Pulmonary tuberculosis was a very serious public health problem in the early 20th century. In fact, an estimated 1 in 7 people died from it. Thanks to the development of certain drugs, the disease has been under control since the 1940s.
However, outbreaks of the infection occur from time to time. Pulmonary tuberculosis remains a problem, especially because of the emergence of a variety that’s been called multi-resistant, which is difficult to treat.
What is Pulmonary Tuberculosis?
Pulmonary tuberculosis is a disease caused by a bacterium called Mycobacterium tuberculosis.
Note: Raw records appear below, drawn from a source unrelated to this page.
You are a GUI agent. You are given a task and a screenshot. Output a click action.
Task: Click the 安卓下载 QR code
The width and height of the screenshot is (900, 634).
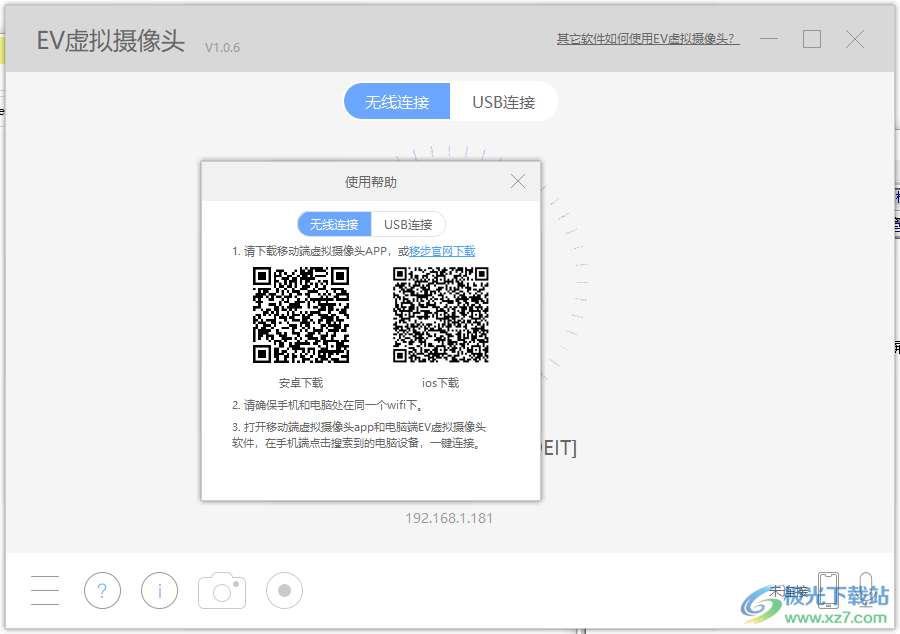click(302, 313)
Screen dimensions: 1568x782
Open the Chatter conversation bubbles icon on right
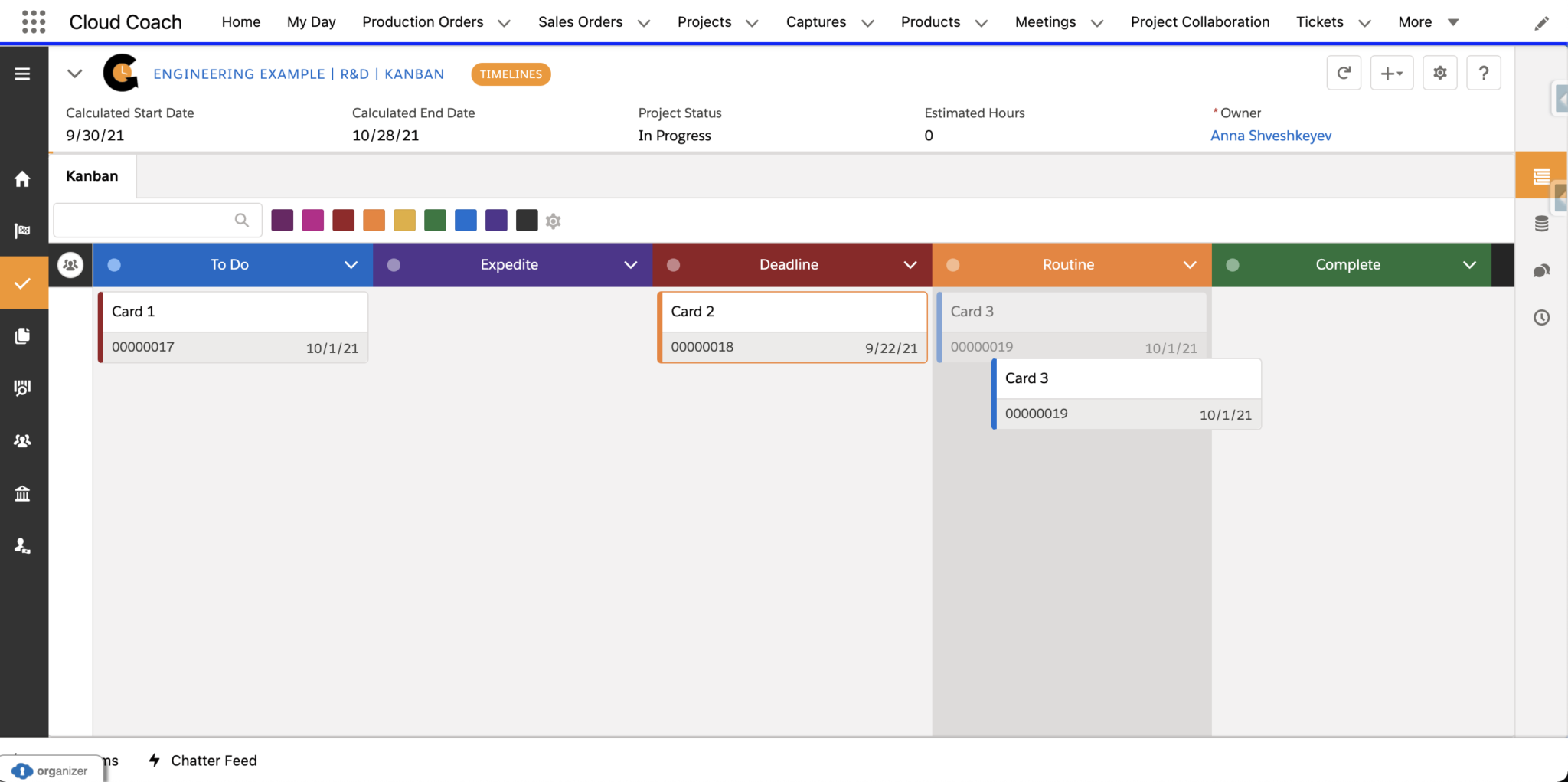[1542, 270]
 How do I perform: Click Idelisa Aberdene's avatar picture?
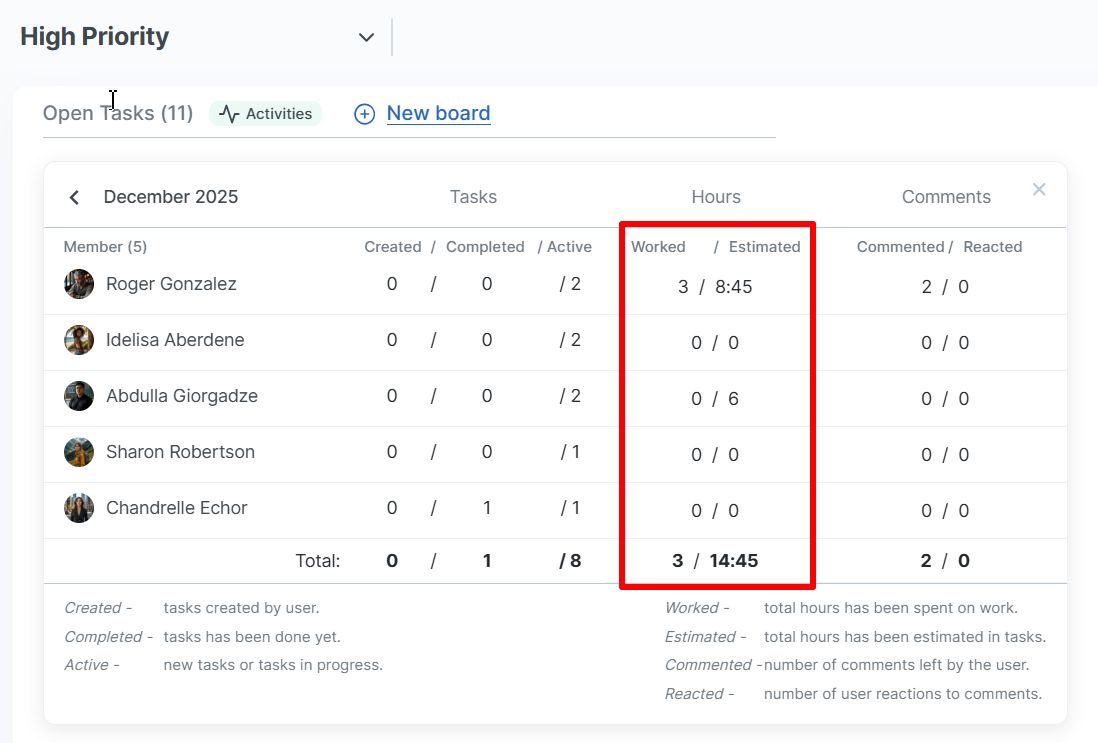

In most cases, this microorganism installs itself in the lungs. However, it can also affect other organs such as the brain and kidneys, as well as structures of the spine.
An important aspect is that the disease of pulmonary tuberculosis and latent infection are different. The first is the conventional pathology. The second is a condition where the bacteria is in the body, but doesn’t cause the pathology as such. It’s as if it were sleeping.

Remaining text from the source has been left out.